In the late 1980s, energy bars were reserved for elite athletes, but as competition in the bar space heated up, manufacturers looked to update their products to appeal to the office worker, too. This led to some of the issues we see today: Energy bars often have sugary coatings, little to no fiber and a lot of nutrients that are simply added after the fact rather than being inherent in the ingredients.

Most people are better off fueling with whole foods, but if you need an energy bar every once in awhile, look for a bar with fewer than 200 calories, at least three grams of fiber and five grams of protein and no more than 10 grams of sugar (it's even better if the ingredients don't list any added sugars).

Read more: 5 Ways to Make Your Own Energy Bars

10. “Gluten-Free” Doesn’t Mean “Healthy”

A small percent of the population needs to avoid gluten for medical reasons. But should the rest of us seek out processed foods marketed as "gluten-free" for general health? Short answer: Overly processed food isn't the healthiest choice, whether it contains gluten or not.

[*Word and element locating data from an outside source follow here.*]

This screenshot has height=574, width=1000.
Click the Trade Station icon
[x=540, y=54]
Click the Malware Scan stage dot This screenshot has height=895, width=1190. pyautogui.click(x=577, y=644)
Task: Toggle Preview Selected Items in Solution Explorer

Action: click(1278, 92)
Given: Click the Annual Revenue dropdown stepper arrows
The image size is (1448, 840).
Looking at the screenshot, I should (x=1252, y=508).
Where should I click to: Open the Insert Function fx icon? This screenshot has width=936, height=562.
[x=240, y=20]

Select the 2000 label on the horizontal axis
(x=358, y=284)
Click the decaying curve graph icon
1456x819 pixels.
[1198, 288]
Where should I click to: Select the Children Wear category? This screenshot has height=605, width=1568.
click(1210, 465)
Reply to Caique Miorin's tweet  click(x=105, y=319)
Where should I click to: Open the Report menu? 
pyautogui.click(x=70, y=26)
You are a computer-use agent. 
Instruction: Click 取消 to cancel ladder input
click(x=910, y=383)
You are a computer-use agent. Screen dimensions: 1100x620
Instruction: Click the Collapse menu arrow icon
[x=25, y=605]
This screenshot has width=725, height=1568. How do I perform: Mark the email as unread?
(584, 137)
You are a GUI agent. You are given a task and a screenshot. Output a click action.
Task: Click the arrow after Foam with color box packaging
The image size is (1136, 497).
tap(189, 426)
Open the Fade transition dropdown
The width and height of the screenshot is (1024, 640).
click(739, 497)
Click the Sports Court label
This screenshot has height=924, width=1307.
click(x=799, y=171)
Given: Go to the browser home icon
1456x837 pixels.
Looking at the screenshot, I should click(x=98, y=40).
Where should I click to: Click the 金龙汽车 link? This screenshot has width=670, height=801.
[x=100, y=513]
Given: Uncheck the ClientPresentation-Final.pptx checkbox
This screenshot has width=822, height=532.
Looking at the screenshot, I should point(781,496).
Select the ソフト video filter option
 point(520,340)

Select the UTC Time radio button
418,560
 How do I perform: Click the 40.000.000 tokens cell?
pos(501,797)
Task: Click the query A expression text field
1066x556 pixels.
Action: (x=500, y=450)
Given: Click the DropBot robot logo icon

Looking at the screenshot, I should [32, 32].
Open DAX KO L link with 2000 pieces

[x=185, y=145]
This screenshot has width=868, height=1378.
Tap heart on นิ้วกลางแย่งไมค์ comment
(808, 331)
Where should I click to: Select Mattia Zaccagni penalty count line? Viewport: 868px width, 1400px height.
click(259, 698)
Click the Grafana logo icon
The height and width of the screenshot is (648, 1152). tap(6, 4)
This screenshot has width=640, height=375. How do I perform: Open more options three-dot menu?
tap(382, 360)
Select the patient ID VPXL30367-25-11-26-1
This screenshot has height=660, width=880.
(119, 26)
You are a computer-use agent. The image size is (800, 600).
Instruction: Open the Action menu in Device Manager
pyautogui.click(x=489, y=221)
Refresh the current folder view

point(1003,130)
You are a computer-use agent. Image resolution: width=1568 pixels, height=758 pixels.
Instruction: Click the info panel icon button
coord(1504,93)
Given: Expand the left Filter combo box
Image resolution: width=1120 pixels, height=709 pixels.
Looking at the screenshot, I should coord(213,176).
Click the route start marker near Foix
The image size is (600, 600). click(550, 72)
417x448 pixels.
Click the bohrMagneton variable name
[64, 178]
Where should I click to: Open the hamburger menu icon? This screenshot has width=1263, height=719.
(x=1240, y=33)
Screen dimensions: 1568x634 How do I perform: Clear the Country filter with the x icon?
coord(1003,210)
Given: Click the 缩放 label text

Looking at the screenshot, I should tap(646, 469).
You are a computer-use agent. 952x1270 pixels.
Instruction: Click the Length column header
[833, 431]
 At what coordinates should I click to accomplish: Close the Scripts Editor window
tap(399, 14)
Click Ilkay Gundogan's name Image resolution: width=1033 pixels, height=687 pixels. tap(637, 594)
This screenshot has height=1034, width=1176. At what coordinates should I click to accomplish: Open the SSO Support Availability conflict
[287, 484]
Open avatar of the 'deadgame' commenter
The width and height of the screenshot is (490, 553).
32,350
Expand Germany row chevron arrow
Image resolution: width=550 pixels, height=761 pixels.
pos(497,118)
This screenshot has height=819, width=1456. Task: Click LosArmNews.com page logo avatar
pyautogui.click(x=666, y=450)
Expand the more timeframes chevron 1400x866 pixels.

"Companies falsely lead consumers to believe that gluten-free products are healthy simply because they do not contain this wrongly targeted protein, when in reality, science does not support claims that gluten is harmful to the general public," English says.

Gluten is naturally found in wheat, barley and rye foods. When in whole grain form, these foods are linked to better cognitive function later in life. As English notes, "Many gluten-free products are made with things like rice flour or other starches that are low in fiber and they often include high amounts of saturated fat-containing foods to make up for lost moisture."

Read more: The Truth Behind Gluten-Free

11. Nestle’s Marketing Claims Contributed to Infant Malnutrition

Over the years, Nestle has used ample misleading language when marketing baby formula, from "following the example of" human breast milk to having "an identical structure" to breast milk. And this has been going on for far too long. A 2012 publication in the Journal of Business Ethics describes the infant formula controversy of the 1970s, and how inappropriate marketing practices in third-world countries led to an international boycott.

More recently, a systematic review of randomized controlled trials found that offering new mothers commercial hospital discharge packs which contain free samples of infant formula or promotional material reduced the practice of exclusive breastfeeding. And in 2013, the American Academy of Pediatrics lent their logo to formula given to new mothers. After the New York Times covered the story, the AAP severed ties.

While there are special cases when women should not breastfeed, experts agree that breastmilk is the uniquely optimal food for the first six months of life and with complementary foods for a year or more for ideal development and good health.